Directions: Beginning at the line that holds "Vai alla lista (94, 1162)", transcribe each line exactly through the end of the records, and leave any pictures out.

Supplied entries:
━━━━━━━━━━━━━━━━

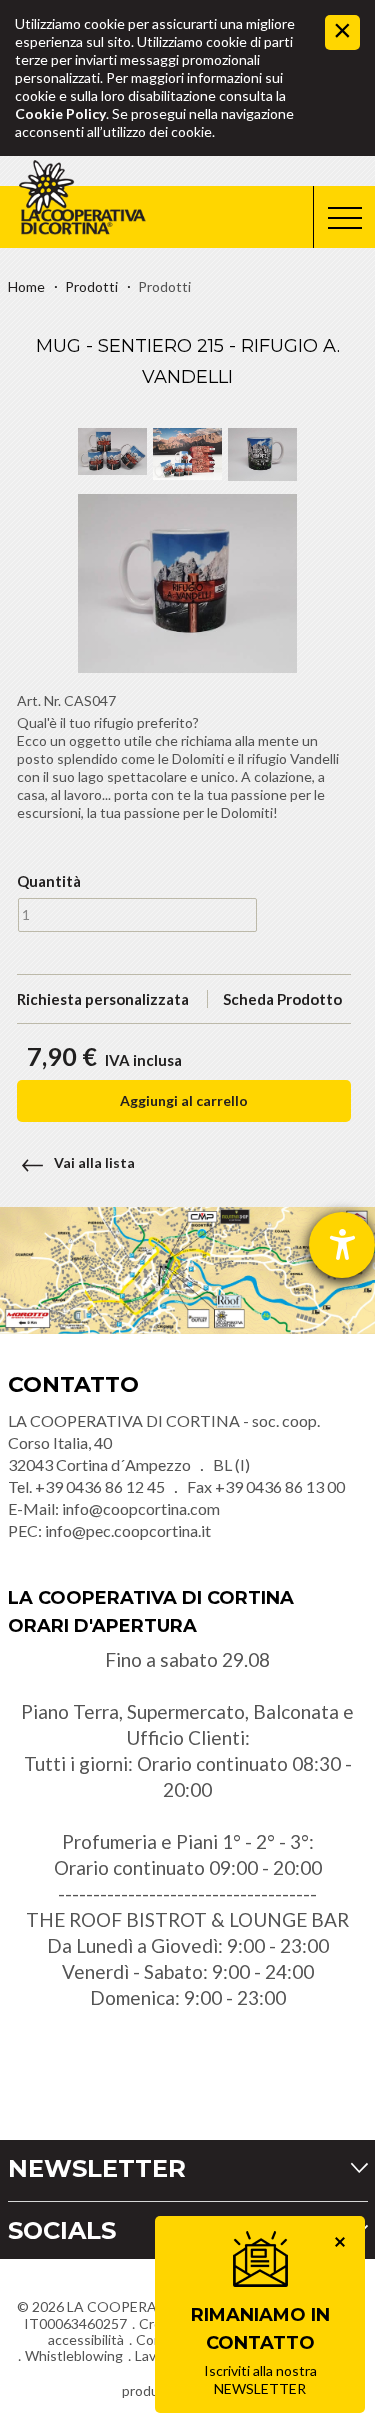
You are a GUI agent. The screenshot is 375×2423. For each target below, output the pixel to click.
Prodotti (91, 286)
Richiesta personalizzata (103, 999)
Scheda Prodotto (282, 999)
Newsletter (97, 2168)
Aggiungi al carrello (184, 1100)
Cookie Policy (60, 113)
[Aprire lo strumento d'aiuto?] (342, 1245)
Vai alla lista (94, 1162)
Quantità (47, 881)
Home (26, 286)
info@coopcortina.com (141, 1508)
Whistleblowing (74, 2355)
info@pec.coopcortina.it (128, 1530)
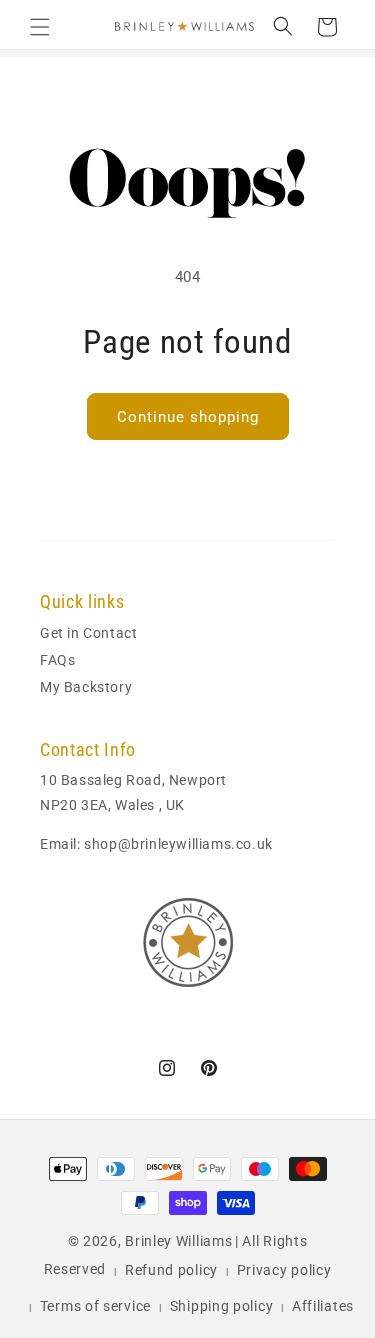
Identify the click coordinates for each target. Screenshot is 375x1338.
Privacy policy (284, 1270)
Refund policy (171, 1270)
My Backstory (86, 687)
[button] (40, 27)
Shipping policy (222, 1306)
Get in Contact (88, 633)
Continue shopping (188, 417)
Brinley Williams (178, 1241)
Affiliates (323, 1306)
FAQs (57, 660)
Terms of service (95, 1306)
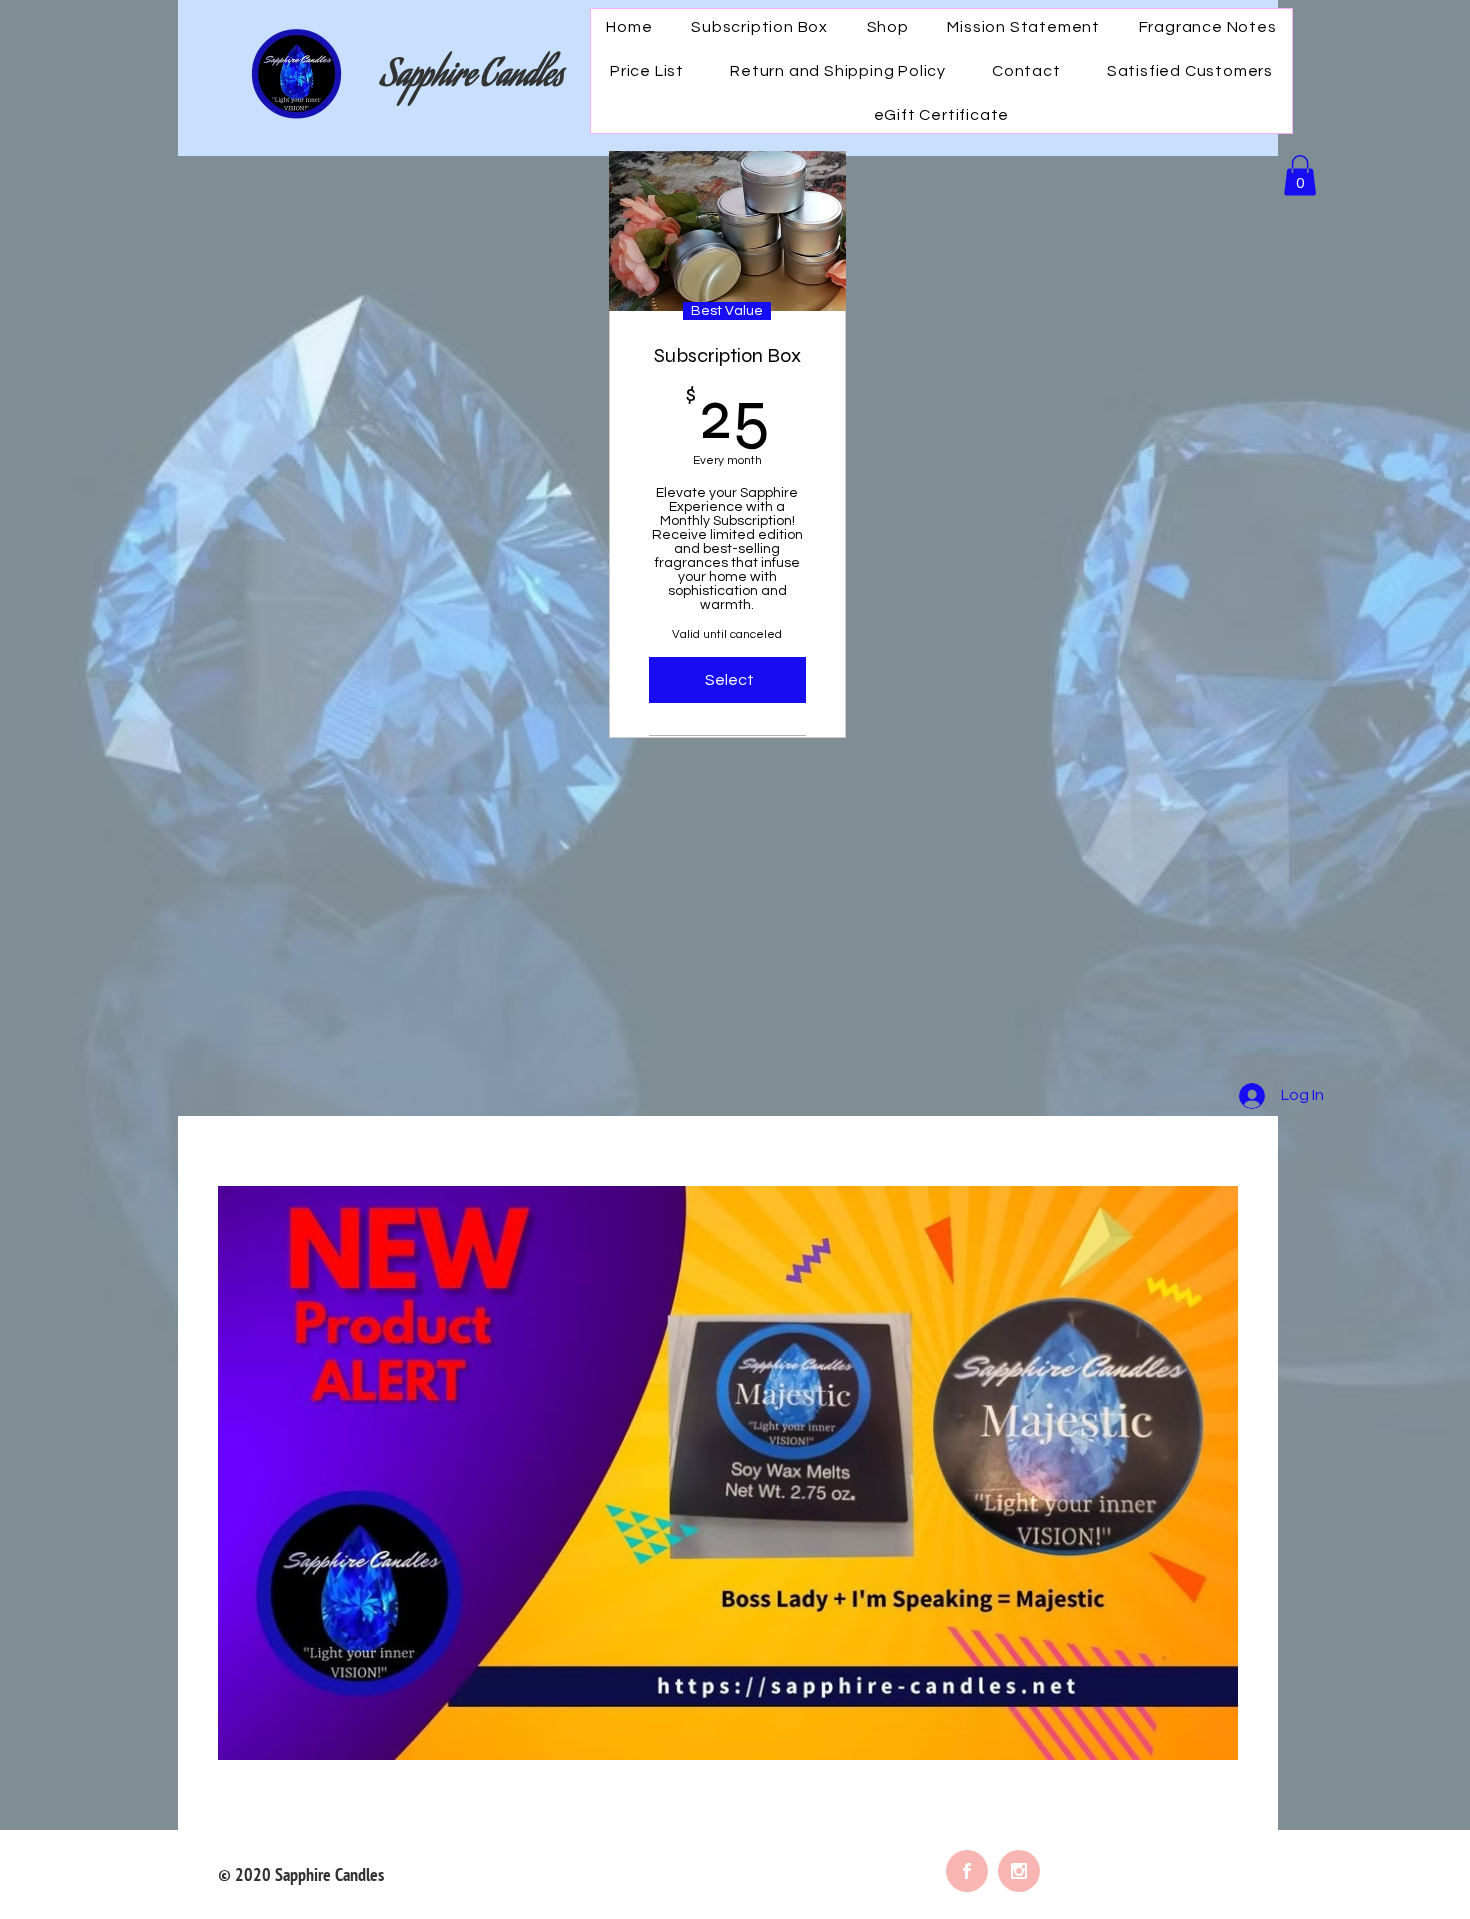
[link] (1300, 175)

━━━━━━━━━━━━━━━━

Solution:
Vai alla lista (94, 1162)
Quantità (47, 881)
Home (26, 286)
info@coopcortina.com (141, 1508)
Whistleblowing (74, 2355)
info@pec.coopcortina.it (128, 1530)
Identify the click coordinates for each target. Screenshot is 375x1338.
Privacy policy (284, 1270)
Refund policy (171, 1270)
My Backstory (86, 687)
[button] (40, 27)
Shipping policy (222, 1306)
Get in Contact (88, 633)
Continue shopping (188, 417)
Brinley Williams (178, 1241)
Affiliates (323, 1306)
FAQs (57, 660)
Terms of service (95, 1306)
[link] (1300, 175)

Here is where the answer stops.